There are some other curious decisions. The Birds wouldn’t really be anyone’s first choice as an example of Hitchock’s best work. There are some incredible films included in the 100th anniversary reissue program that would’ve made this collection more compelling, including The Deer Hunter, Born on the 4th of July, Fast Times at Ridgemont High, Airport, High Plains Drifter and Casino.

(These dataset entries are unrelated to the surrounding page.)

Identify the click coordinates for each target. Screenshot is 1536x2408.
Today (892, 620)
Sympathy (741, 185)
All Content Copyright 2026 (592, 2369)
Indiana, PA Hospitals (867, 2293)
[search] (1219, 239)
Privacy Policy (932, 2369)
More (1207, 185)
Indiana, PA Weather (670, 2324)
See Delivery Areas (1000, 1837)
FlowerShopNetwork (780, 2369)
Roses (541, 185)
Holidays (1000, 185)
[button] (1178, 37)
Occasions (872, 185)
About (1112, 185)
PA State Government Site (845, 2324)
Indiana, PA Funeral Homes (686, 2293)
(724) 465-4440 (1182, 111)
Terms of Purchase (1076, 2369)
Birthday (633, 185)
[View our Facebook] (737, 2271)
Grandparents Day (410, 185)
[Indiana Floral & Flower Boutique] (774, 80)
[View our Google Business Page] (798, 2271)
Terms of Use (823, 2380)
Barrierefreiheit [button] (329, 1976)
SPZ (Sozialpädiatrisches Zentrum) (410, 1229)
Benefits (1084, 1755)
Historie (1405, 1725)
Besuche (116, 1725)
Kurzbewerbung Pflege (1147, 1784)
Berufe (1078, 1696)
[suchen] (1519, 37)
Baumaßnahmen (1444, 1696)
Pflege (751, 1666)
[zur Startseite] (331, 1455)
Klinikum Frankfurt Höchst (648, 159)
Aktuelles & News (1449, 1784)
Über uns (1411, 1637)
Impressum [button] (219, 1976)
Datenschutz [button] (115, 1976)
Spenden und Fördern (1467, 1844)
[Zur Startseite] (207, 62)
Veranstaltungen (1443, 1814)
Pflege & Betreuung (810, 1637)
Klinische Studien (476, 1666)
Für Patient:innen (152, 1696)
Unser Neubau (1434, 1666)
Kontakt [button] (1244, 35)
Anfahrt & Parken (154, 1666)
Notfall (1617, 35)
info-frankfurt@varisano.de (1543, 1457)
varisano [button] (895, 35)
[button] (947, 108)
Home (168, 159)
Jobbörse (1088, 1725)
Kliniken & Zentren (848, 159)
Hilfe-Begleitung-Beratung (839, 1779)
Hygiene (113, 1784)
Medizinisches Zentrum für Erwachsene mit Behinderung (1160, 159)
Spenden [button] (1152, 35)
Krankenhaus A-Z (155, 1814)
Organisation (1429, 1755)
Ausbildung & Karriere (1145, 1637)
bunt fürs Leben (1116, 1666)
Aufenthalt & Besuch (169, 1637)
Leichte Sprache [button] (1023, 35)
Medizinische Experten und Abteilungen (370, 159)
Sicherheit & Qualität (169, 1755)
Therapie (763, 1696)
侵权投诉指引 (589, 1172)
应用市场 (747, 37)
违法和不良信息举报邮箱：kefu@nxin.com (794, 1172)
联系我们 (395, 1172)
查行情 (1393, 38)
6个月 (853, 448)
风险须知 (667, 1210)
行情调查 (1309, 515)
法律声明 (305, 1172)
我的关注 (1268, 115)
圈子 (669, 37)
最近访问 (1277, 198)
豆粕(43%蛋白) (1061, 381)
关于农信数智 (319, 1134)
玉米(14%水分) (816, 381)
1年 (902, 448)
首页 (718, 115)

Who’s the ideal customer for this box set? If you or someone you know wants even half of the movies in this collection, it might might a great gift. I worked for one of Universal’s record companies back in the Lew Wasserman days, so I was really interested in the documentaries because I already knew the company history. Maybe they’re going to give it prominent placement in the Universal Studios gift shop and promote it on the tour in hopes that enthusiastic visitors will make an impulse purchase. That might work if they offer to ship it back home for free. Otherwise, it’s hard to imagine too many customers who were just waiting for a way to get Rock Hudson and Doris Day in Pillow Talk and The Bourne Identity at the same time.

1 Comment

  1. Robert Abbott says:

    I started going to the movies around the time Pillow Talk came out, I don’t feel compelled to have it in my movie collection. I am surprised that given all his assets that Spielberg didn’t buy Universal, considering he got his start there. I can only guess that the suits chose Mamma Mia, The Fast and the Furious and Desperate Me as “examples” of the audience they are reaching now. The trend is to just get bodies into seats. I don’t go to the movies as much as I used to. Heck, most of them are going to end up on DVD anyway.